It angered him that she never spoke to him in that voice, with that easy manner. Perhaps his eagerness to be near her had led her to undervalue him. Somehow he would change all that, and he wanted her to stop calling him "Morton," as if he had been an ordinary groom, or an animal, but he would have to go slowly. Although he didn't realize the great fact then, he did know that he shrank from attempting anything that would take her away from him.

It was her harder riding, indeed, that opened his eyes, that ushered in the revolution.

It happened toward the close of a mid-July afternoon. Mud whirled from her horse's hoofs, plentifully sprinkling her humble guardian.

"Now what the devil's she up to?" he thought with a sharp fear.

She turned and rode at a gallop for a hedge, an uneven, thorny barrier that separated two low meadows. He put spurs to his horse, shouting:

"Hold up, Miss Sylvia! That's a rotten take-off."

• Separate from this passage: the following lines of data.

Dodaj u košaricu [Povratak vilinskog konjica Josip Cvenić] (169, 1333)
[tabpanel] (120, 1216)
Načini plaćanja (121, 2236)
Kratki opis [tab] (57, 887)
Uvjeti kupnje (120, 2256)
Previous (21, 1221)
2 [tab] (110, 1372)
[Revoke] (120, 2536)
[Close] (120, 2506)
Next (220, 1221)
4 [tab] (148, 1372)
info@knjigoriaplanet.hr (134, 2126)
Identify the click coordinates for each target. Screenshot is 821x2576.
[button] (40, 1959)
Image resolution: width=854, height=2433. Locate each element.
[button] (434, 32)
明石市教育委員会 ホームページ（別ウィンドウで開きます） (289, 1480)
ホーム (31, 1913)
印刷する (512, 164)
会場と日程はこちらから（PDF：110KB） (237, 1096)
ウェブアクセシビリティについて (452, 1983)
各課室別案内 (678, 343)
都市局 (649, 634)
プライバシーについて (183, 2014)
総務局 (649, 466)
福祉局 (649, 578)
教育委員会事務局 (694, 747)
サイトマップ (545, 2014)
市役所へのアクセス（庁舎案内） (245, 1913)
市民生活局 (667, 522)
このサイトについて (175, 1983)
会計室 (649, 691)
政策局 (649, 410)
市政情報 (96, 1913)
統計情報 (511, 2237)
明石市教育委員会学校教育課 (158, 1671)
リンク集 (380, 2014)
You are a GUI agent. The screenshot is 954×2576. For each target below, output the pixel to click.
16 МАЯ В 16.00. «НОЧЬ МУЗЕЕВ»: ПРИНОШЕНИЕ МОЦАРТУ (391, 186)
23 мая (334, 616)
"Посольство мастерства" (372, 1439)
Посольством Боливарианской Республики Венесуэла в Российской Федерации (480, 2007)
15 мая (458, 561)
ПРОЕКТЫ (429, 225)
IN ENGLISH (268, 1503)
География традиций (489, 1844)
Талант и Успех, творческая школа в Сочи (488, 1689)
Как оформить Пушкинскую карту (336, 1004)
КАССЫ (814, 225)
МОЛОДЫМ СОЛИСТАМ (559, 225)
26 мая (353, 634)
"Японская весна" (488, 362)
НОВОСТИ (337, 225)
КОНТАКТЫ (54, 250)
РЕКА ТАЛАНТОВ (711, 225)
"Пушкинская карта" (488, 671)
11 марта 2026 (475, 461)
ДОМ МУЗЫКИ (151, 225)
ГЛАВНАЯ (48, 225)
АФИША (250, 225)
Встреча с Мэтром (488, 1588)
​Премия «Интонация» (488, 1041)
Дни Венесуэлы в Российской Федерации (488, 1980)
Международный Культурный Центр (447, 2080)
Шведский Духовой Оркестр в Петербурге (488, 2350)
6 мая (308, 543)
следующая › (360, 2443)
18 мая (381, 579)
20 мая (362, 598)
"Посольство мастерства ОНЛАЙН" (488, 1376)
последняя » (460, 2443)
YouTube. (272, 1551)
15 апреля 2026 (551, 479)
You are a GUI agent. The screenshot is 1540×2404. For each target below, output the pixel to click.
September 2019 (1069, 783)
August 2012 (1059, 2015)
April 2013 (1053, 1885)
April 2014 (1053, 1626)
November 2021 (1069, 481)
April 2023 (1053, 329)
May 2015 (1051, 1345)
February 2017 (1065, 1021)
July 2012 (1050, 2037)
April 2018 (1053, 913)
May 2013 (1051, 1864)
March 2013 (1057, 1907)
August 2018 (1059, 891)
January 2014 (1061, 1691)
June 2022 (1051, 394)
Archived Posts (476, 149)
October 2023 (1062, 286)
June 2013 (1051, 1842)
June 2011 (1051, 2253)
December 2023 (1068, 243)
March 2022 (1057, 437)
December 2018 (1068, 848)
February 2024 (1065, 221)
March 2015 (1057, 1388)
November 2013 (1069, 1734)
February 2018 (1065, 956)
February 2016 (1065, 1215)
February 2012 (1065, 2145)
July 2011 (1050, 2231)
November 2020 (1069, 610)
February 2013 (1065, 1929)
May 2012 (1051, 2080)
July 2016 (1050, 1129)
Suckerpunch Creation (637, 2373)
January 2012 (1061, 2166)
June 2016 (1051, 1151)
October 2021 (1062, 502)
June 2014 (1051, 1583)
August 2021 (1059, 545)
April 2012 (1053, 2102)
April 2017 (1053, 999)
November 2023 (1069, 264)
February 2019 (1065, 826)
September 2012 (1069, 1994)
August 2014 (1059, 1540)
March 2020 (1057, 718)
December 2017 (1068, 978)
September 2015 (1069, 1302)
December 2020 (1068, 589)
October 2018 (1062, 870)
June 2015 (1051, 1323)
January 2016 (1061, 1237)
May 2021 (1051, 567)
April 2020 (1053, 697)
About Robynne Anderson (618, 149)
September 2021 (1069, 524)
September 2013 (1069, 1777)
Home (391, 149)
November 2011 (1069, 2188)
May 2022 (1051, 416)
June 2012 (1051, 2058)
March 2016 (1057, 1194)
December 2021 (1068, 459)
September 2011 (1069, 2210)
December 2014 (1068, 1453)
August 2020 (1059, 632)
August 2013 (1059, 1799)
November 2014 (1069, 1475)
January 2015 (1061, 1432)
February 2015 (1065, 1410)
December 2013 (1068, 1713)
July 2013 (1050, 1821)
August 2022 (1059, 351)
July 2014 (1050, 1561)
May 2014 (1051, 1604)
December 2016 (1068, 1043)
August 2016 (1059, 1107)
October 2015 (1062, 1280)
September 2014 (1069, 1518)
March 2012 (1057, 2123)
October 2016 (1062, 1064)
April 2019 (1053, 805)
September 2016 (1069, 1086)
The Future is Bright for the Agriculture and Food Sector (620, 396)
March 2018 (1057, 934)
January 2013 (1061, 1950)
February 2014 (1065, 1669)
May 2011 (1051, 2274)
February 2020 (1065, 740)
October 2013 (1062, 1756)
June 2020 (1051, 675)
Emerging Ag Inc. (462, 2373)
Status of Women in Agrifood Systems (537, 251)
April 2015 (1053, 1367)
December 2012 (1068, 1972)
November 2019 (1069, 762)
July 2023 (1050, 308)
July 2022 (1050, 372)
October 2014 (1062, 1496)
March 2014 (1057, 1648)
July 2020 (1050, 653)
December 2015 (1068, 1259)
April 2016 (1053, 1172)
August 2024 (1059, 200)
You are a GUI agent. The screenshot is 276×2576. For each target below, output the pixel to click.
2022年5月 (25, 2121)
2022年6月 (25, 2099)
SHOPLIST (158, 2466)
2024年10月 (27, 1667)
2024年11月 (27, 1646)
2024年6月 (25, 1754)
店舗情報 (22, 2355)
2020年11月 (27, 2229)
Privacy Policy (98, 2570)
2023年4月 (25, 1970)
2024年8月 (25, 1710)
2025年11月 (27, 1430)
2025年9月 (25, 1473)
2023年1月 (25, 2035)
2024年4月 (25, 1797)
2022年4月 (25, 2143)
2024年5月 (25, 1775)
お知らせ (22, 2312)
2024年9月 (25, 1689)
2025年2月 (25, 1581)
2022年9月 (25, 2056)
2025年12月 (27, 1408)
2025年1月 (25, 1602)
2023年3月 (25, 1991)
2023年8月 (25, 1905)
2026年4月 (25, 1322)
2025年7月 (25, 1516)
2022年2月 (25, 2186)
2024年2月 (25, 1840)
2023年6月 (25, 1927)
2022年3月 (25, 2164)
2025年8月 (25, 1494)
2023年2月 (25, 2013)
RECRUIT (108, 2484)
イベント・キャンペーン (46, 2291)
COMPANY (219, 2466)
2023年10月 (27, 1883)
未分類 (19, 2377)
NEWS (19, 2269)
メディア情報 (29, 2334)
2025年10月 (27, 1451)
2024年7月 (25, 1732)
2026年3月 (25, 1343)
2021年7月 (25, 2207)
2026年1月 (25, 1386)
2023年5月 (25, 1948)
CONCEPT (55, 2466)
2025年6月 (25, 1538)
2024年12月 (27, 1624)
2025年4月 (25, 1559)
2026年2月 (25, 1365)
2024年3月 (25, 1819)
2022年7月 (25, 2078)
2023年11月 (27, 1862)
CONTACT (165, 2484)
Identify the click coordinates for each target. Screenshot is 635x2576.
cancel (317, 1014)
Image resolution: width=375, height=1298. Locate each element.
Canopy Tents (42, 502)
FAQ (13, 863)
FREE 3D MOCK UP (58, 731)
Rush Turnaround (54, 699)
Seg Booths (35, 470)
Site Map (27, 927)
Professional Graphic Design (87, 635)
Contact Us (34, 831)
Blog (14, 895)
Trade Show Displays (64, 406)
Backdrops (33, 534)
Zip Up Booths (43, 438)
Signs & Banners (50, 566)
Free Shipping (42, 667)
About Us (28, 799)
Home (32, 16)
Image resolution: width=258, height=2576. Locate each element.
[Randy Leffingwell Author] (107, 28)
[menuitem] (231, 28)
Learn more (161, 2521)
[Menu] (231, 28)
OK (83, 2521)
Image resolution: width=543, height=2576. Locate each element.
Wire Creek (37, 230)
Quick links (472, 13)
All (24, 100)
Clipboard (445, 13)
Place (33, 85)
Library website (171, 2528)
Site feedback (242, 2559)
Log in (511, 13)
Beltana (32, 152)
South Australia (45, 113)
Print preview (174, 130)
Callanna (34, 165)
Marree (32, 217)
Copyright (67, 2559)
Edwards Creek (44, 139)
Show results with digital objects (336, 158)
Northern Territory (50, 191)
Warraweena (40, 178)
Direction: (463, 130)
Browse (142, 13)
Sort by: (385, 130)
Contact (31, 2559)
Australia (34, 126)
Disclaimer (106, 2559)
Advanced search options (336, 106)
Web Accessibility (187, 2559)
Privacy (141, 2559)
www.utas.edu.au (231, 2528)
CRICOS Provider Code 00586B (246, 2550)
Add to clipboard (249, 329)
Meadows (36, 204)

Flushed and laughing, she glanced over her shoulder.

"Got to try it to prove it, Morton."

He realized afterward that it was as near intimacy as she had ever come.

He saw her horse refuse, straightening his knees and sliding in the marshy ground. He watched Sylvia, with an ease and grace nearly unbelievable, somersault across the hedge and out of sight in the meadow beyond.